Foto: Nando Chiappetta/Alepe
O presidente da Assembleia Legislativa, Álvaro Porto (PSDB), se reuniu ontem com Silvio Costa Filho (Republicanos) e, segundo contou o ministro de Portos e Aeroportos, foi para cravar o apoio a sua candidatura ao Senado. “Álvaro disse que tem torcido para que eu possa compor a chapa do prefeito João Campos”, relatou Silvio. O ministro, inclusive, já disse que o presidente Lula (PT) também o quer numa das vagas de senador e já avisou que, no dia 2 de abril, deixará a Esplanada dos Ministérios para cumprir o prazo legal e poder cuidar do seu projeto. Mas sua presença na chapa majoritária da Frente Popular ainda depende de outras variáveis. Uma delas é quanto ao rumo da Federação União Progressista. Apesar de ainda não ter sido homologada, a junção entre União Brasil e PP é dada como certa.

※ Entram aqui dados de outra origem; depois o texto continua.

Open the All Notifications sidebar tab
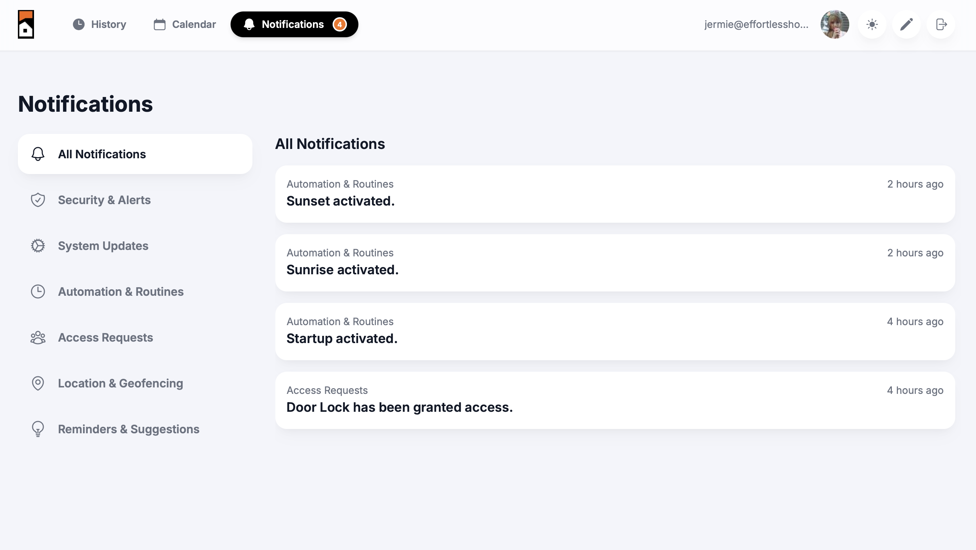Viewport: 976px width, 550px height. (x=102, y=154)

Só que, como disse o presidente do PP, deputado Eduardo da Fonte, qualquer decisão será tomada após 4 de abril, quando encerra o prazo para as trocas de partidos, renúncias e desincompatibilizações dos cargos para quem concorrerá nas eleições deste ano. Miguel Coelho, que preside o União Brasil, trabalha para a federação ficar com João Campos (PSB) e, dessa forma, ter a preferência para ser candidato a senador. Nos bastidores da Frente Popular também não se descarta a possibilidade de ele se filiar a outro partido e ocupar a vice. Voltando ao encontro entre Álvaro Porto e Silvio Filho, ambos também trataram sobre montagem de chapas proporcionais. É possível um acordo para garantir a eleição de deputados federais aliados, seja pelo PSDB ou Republicanos.
Divisão também no Senado
O lançamento do ex-deputado Paulo Rubem Santiago (Rede) é mais um imbróglio na federação Rede-Psol. O Psol quer apenas a vereadora Jô Cavalcanti concorrendo ao Senado, visando pegar os votos da segunda vaga. O partido prevê que Humberto Costa (PT) terá a primeira vaga de senador garantida.
Kassab critica chefe
Gilberto Kassab é presidente do PSD, mas também é secretário de Governo e Relações Institucionais no Governo de São Paulo. Mesmo assim comentou que o chefe, o governador Tarcísio de Freitas (Republicanos), seria submisso ao ex-presidente Jair Bolsonaro (PL).
Tarcísio de Freitas reage
Tarcísio de Freitas respondeu a Gilberto Kassab sobre não ser candidato a presidente da República e apoiar Flávio Bolsonaro (PL). “Quem fala em submissão não entende nada sobre amizade e valores”, reagiu. O governador lembrou que apoiaria quem Jair Bolsonaro indicasse.
Pedido de CPI com 2 assinaturas
A vereadora Eugênia Lima (PT) conseguiu um aliado, o vereador Sargento Francisco (Podemos), para pedir a instalação da CPI do Lixo na Câmara de Olinda. Ela diz que o acúmulo de resíduos nas ruas “passou de todos os limites no Carnaval”. São necessárias, pelo menos, mais quatro assinaturas para o requerimento ser apresentado. Mas não será fácil”.